Hunter is the most high profile of Crysis 3’s eight multiplayer modes. Its starts with two perma-cloaked, Nanosuited hunters armed with bows stalking up to ten human soldiers armed with conventional weapons and proximity alarms. It’s the embodiment of the film Predator, with the added quirk that as the hunters pick off their prey, the soldiers are converted to the cause of seeking out their former teammates. It’s a tense showdown that encourages team communication, otherwise the hunted find their numbers swiftly thinned. Key decisions revolve around whether the survivors should stick together as a unit in the face of the near-invisible aggressors, or if they should scatter to the four corners of the map in the hope of finding a hidey-hole to see out the round. Of all of the multiplayer modes in Crysis 3, Hunter is the most interesting because it builds on the premise of the game’s fiction and asks more of you than a fast trigger finger.

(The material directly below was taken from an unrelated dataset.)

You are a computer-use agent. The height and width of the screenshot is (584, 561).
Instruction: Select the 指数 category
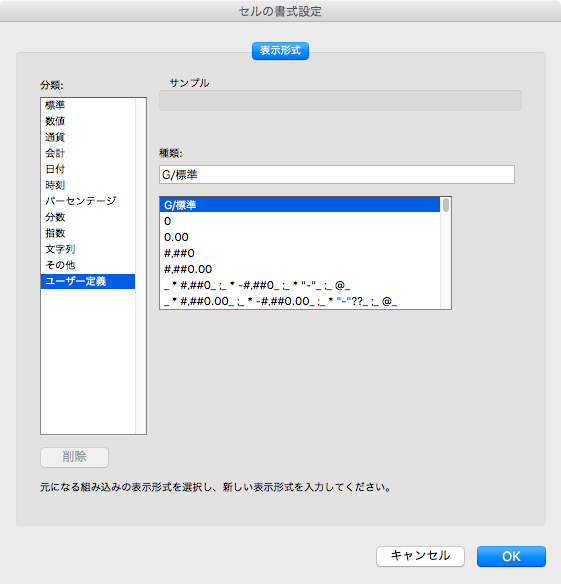coord(88,233)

Technology is a key part of Crysis 3’s identity. While its environments combine the lush surrounds of the original title with the urban jungle of its sequel, they play second fiddle to the depiction of near-future technology. Similarly, characterisation and narrative development give way to a customisable weapon set and the versatile upgrade options of the iconic Nanosuit. By facilitating a player-led approach to combat, Crysis 3’s six hour, single-player campaign is as fun as you make it. However, the multiplayer mode is soon to have competition from Crytek’s own free-to-play Warface. These individual facets combine to put Crysis 3 in a peculiar position and mean that, while it’s worth the entrance fee, it may soon find itself redundant.